One of the most basic of those facts is that change operates in a law-like fashion. Certain things exist and certain changes are taking place in them, and this we know because we cannot avoid knowing them. But when we know it we also know that these changes don’t take place at random. Not only it is inescapable that you have intuitions about facts external to yourself, but you also know that those facts change and that the change follows a law-like pattern.

All laws can, according to the moral philosophers, be shown to have a single pattern. If they didn’t, then we couldn’t talk about a law at all, because every motion and every substance in the universe will then be a law by itself, and the result would be universal ruin.

If the mind could really know the exterior world, and knew it to be governed by laws, then one should expect the interior world of human consciousness to be governed by the same lawfulness. There should, in other words, be a striking ground of analogy between the laws of things, which command and put forth the force uniformly; and the laws of persons, which make certain ethical choices obligatory. “No man was ever known to exist who in any sense could be called a developed human being who did not recognize certain ethical distinctions as real and esteem them of supreme importance”, wrote Noah Porter. “We take them as we know them, whether civilized or savage”.

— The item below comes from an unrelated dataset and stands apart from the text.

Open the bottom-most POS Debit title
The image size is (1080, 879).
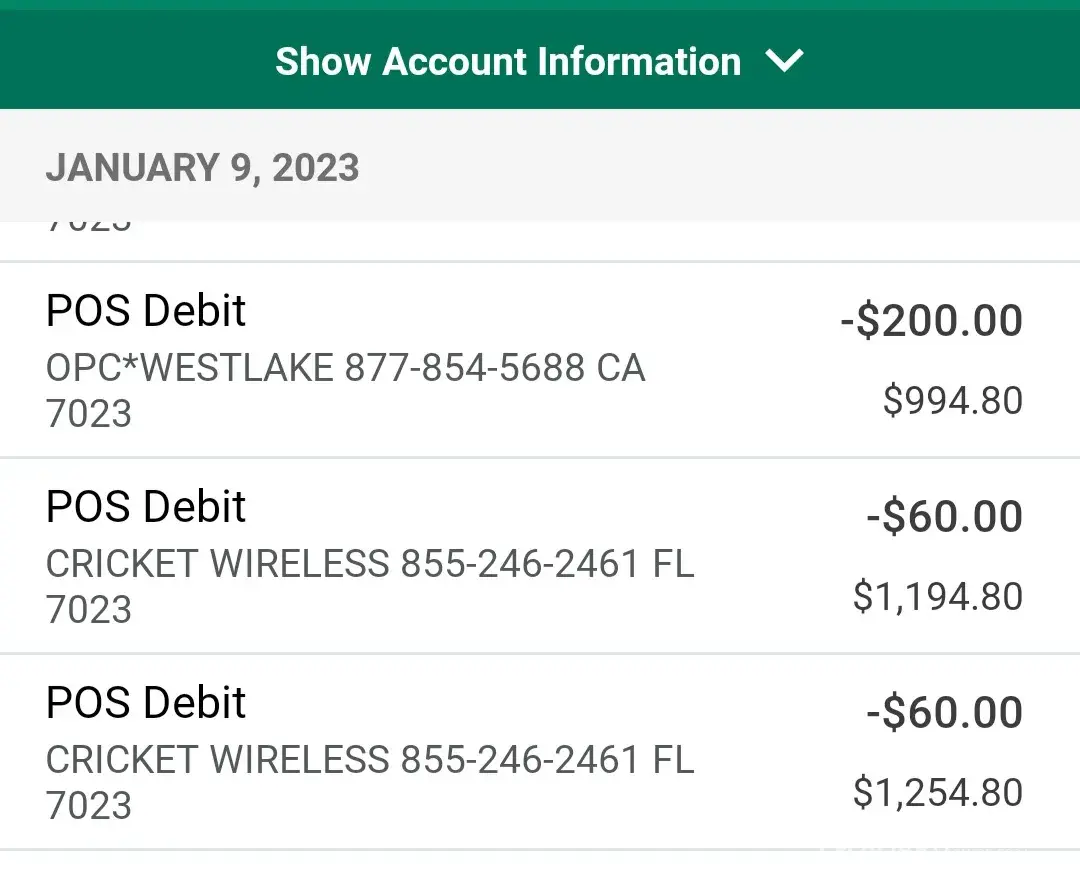tap(146, 703)
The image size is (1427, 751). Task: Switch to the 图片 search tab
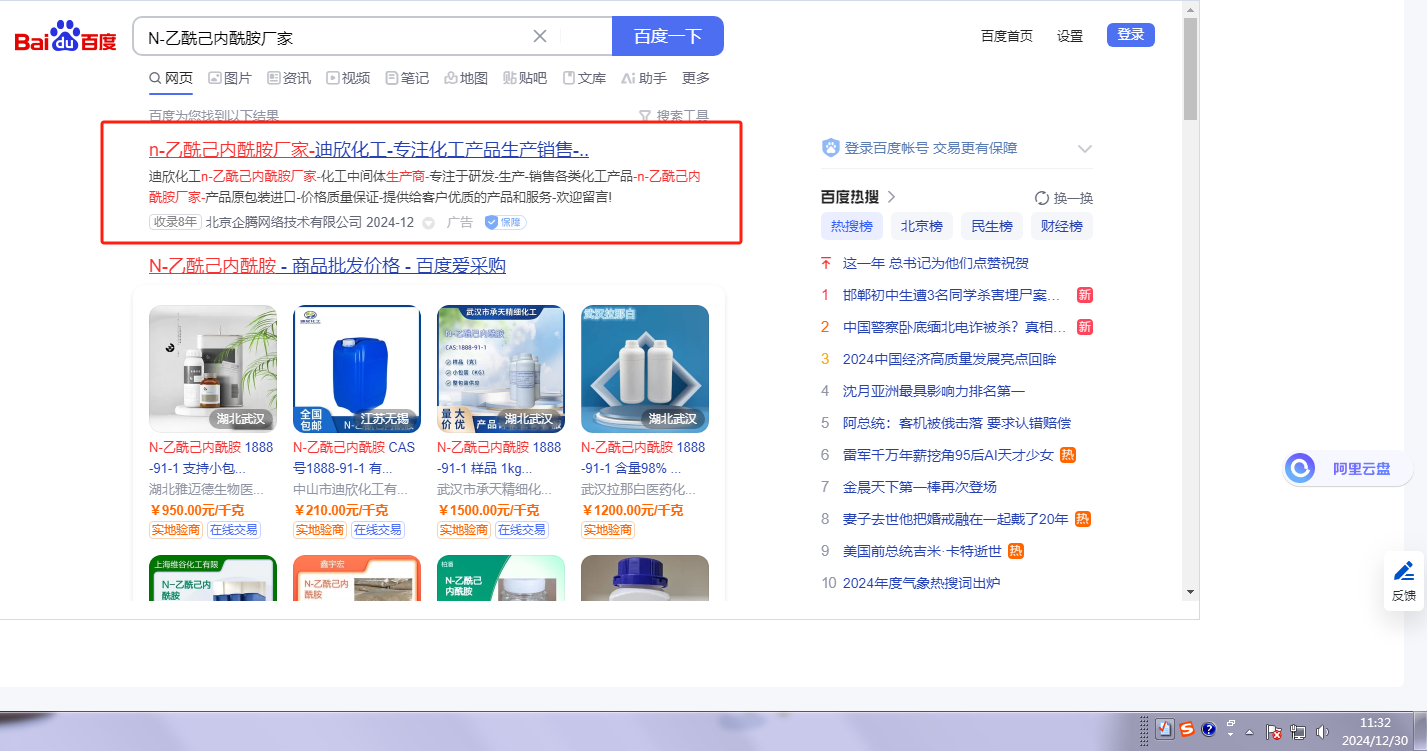(230, 78)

You see, morality or virtue is not merely a cultural accident. It is not merely a social convention. It is not just an illusion. It is a conscious component of the mind. Unlike the physical laws of science, it instructs people in the laws of character development, of social relationships, of politics, of economics and spiritual duties to God.

The Foundation for Public Virtue

This common sense morality was the perfect prescription for a secular republic in which both Thomas Jefferson and John Witherspoon had to live together. It yielded moral laws without compelling people to embrace protestant Christian theology, but it allowed protestant Christians to slip the fundamentals of Christian morality into public affairs without having to name Edwarsean revivalism. Thus, it allowed a kind of low-level evangelism to operate on the republican masses.

For instance, “the analogy of the human soul furnishes a decisive argument in favor of the conclusion that the Creator and Thinker is one being”. In saying that, Porter was not actually proselytizing anybody, he was simply making an inductive statement of ethical fact. But the result of that thinking would very likely be some form of Christian behavior. It was through this carefully scientized methodology that the moral philosophers were able to rebuild the structure of Christian public ethics in the half-century after the American Revolution, and offer it as a guide to national virtue without braking over Jefferson’s wall of separation, and without needing the furies of revivalism.